I did the intermediate holiday course two summers ago and loved it so much that when my buddy Jonny signed up for the advanced week, I couldn’t let him go it alone.
The day didn’t start well – it took a toe-curling one hour and 45 minutes to crawl from Ealing to Shepherds Bush in my car. This is a four mile journey. So I was a little flustered to say the least when I rocked up at Leiths. Luckily Jonny had saved me a seat and we were on demonstrations all morning – so I had the chance to regain my composure before we were let loose in the kitchens.

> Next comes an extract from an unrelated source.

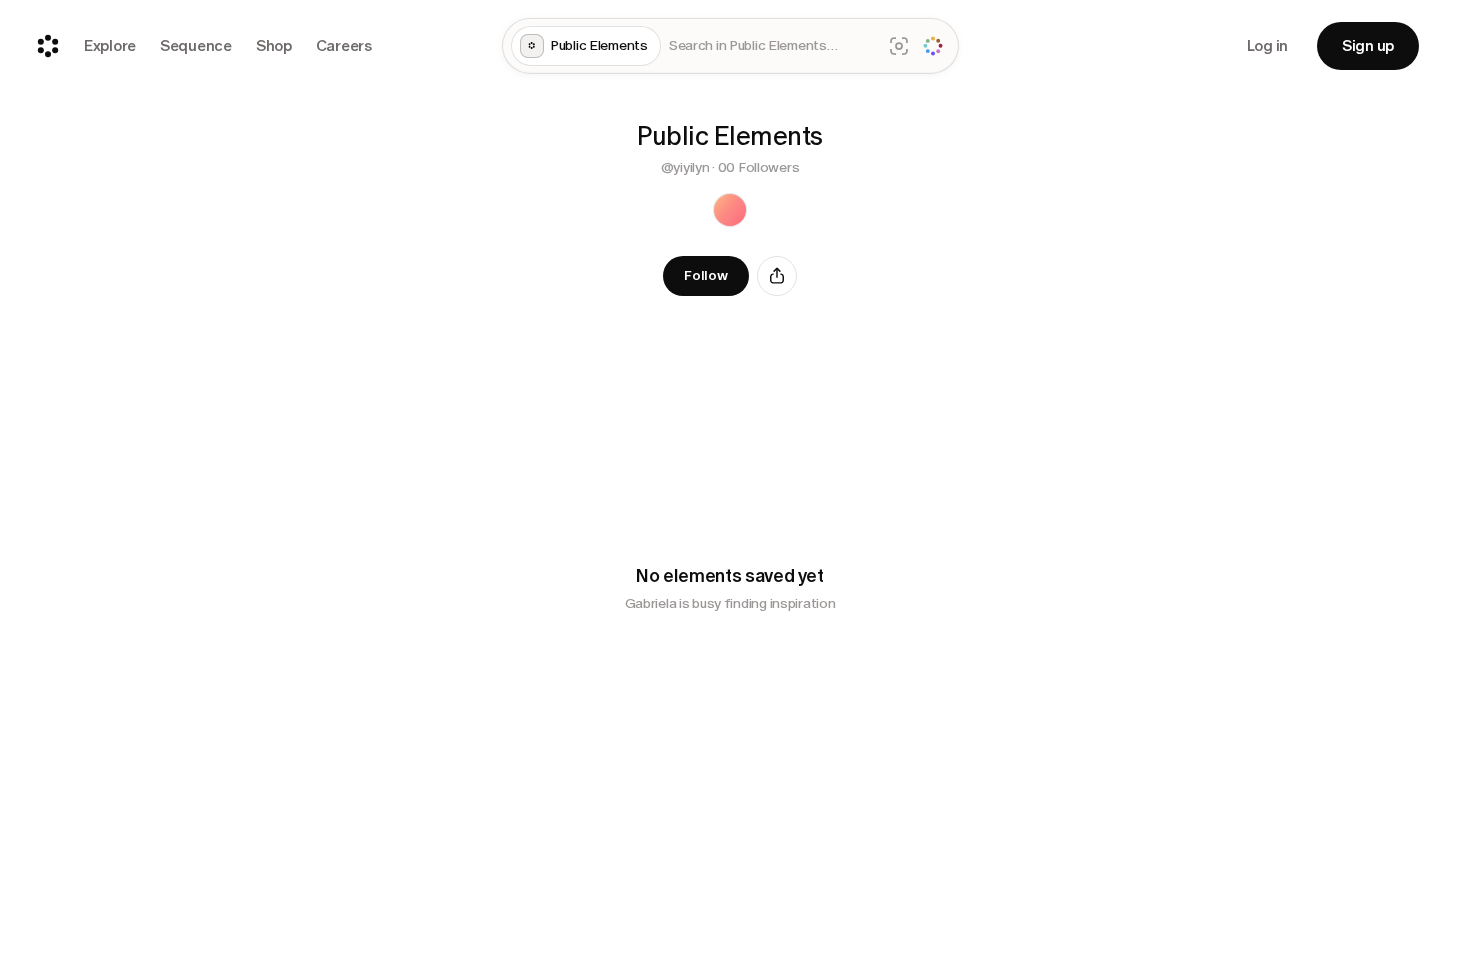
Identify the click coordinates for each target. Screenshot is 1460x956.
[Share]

It was a meaty morning. Our teacher Sue rattled through an impressive five dishes as we looked on in awe as she deftly de-boned a chicken, brewed a lamb jus and roasted a duck while telling amusing anecdotes and teaching us valuable kitchen alchemy.
The wild mushroom Ballotine of chicken was absolutely beautiful – served with a super-rich jus. The chicken was totally deboned, left with only breast meat, stuffed and then wrapped in a J cloth – yes really.
The Leiths Roast Duckling was beautifully tender and served up with a gastrique sauce – caramel/orange flavours. Sue also knocked together some boulangere potatoes as a side dish, which are divine. Like Dauphinoise potatoes, but cooked with chicken stock and butter instead of cream and milk. Very, very tasty.
I didn’t get any pictures of the Thyme Wrapped Lamb, but we watched Sue skillfully remove the fillet from the chine and wrack. She roasted the bones for the jus to give it that extra meaty flavour. The fillet was coated in chopped thyme and then wrapped in a flattened layer of streaky bacon. The finished dish was served with puy lentils with pancetta which was a great accompaniment. I never think to use lentils and this reminded me to think again. I reckon the boys might like them actually.
The final dish for demonstration was Chicken Liver and Foig Gras parfait. Not to everyone’s taste, but good to see how it’s done. It was much lighter than a pate and a small amount is lovely with redcurrant jelly.
Here’s a quick round-up of some of the useful tips I picked up from the Demonstration session:
- Depouiller: A splash of cold water into stock brings the fat together so you can easily skim it off the surface.
- Duck is very bone heavy. A 1.4kg chicken would feed four people, yet the same weight duck would only feed two.
- When resting meat don’t use foil as it’ll continue to cook, use greaseproof paper instead because it’s porous.
- Pink port is really yummy! You can get it at M&S.
- Be careful when cooking with Cabernet Sauvingon wine – it will dye your meat purple.
- Reduction Sauce – It should be shiny, tasty and of a good consistency.
If it tastes good but is still too runny then thicken with arrowroot.
If it’s runny but the flavour hasn’t arrived, reduce further.
The afternoon session was in the kitchen and we got to put some of the stuff that Sue had taught us in Demonstration.
We prepped the lamb and started the jus – straightforward. We’ll be finishing this off on Tuesday.
We de-boned the tiniest quails you’ve seen in your life – NOT straightforward. Very fiddly and Jonny and I agreed at this point that we probably wouldn’t be trying to re-create the experience at home. The marinade however was gorgeous and allowed me to try the much-hyped pomegranate molasses. It’s fruity sticky sweetness is stunning and it makes a great marinade and dressing.
We prepared a lovely salad to accompany the teeny tiny birds (we spatchcocked and grilled them, even though frankly I thought they’d been through enough trauma being de-boned) which consisted of watercress, feta, toasted pine nuts, pomegranate seeds and oregano leaves. I’m saving it for my tea tomorrow night, so will post a picture of it later.
It was a full-on day taking in a whirlwind amount of cooking – but a great start and got me fired up for Tuesday’s session. It’s really refreshing having hours in the kitchen to put new skills into practice without the boys snapping at my heels for their tea.